The church doesn’t have “an official magisterial position on something as specific as the debt ceiling,” said Joseph Kaboski, professor of economics at the University of Notre Dame and president of the Catholic Research Economists Discussion Organization (CREDO). “The closest thing to a Catholic position is last week’s letter to Congress,” Kaboski observed, referencing the May 17 USCCB, CRS and CCUSA letter.

Those successfully managing a household budget may wonder why the federal government can’t do the same. “The federal government is like a very rich person,” Kaboski suggested, “much richer than any individual. It has the ability to pay back its debt, so people are willing to lend to the U.S. government at favorable rates. Because of that, the U.S. is able to borrow much more than any individual or any other country. That’s why you can get debt six times government revenue and more than GDP.”

The struggle on Capitol Hill reflects “increased signs of polarization and brinkmanship in society,” Kaboski said, noting that while he maintains neutrality, “it appears to be a global trend. Pope Francis wrote (the encyclical) ‘Fratelli Tutti’ in part to remind us that we are all brothers, called toward communion and friendship with others — which involves working together even if we disagree.”

Sung Won Sohn, a professor of finance and economics at Loyola Marymount University in Los Angeles, and a former Wells Fargo executive vice president and senior economist on the White House Council of Economic Advisors, noted in an interview with OSV News before Biden and McCarthy reached an agreement, that the last federal debt crisis, in 2011, did not result in default.

“If we compare the situation back then and today, number one, we have a lot more government debt outstanding, in dollars and cents — trillions of dollars more. So that’s one problem,” Sohn explained. “The other problem is that Washington is so polarized; so divided. Essentially, they have to shout at each other to be heard, they are so far apart.” Even with an agreement, Sohn believes “a crisis like this is more likely to come again. So it could be an ongoing saga.”

Among the many potential impacts Sohn foresees are increased borrowing costs — interest rates — for the U.S. government, an outcome that can impact everyday consumers as well. “So all of us will end up paying more,” Sohn observed.

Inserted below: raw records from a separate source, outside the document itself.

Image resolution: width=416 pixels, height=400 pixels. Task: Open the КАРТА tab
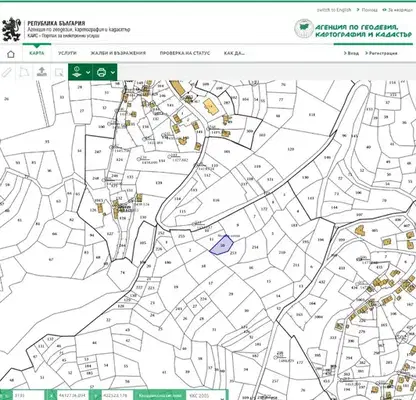[x=37, y=53]
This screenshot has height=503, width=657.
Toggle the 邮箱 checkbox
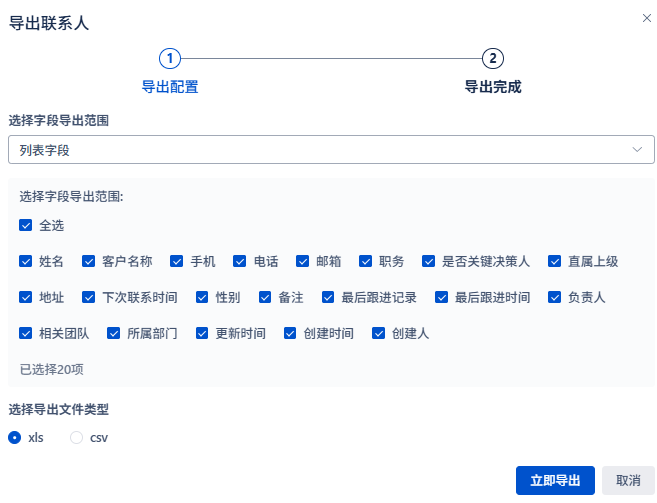click(x=303, y=261)
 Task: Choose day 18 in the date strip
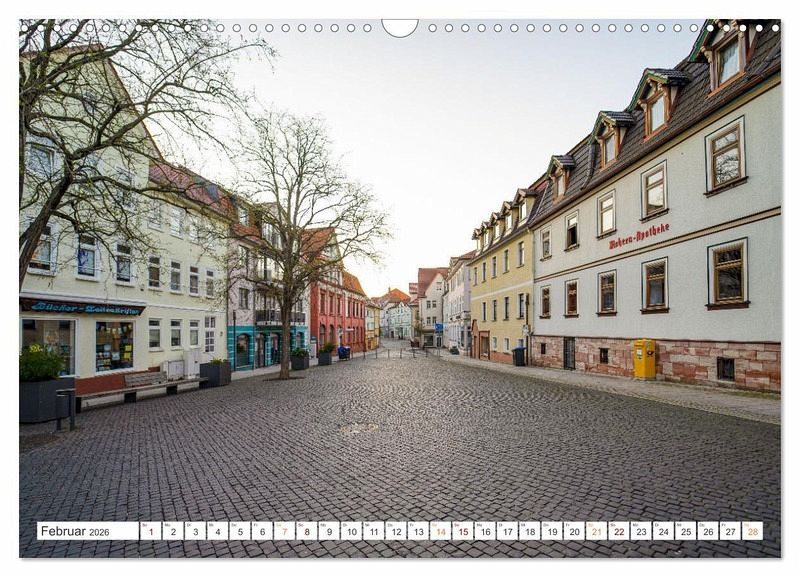click(529, 531)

While the pandemic has been declared over, Sohn said “the Congressional Budget Office estimates that we will be adding to our national debt at the rate of $1.3 to $1.5 trillion dollars per year — and that has become a new normal. So the magnitude that we are talking about is astronomical. And it’s going to get larger and larger.”

Sohn likens failure to reach an agreement to “throwing sand into the financial engine of the U.S. economy” — an intentionally destructive act that has far-reaching financial consequences.

“Washington is most productive when they are in crisis mode,” Sohn reflected. “We might be able to get through this time. But what about the next time?”

Kimberley Heatherington writes for OSV News from Virginia.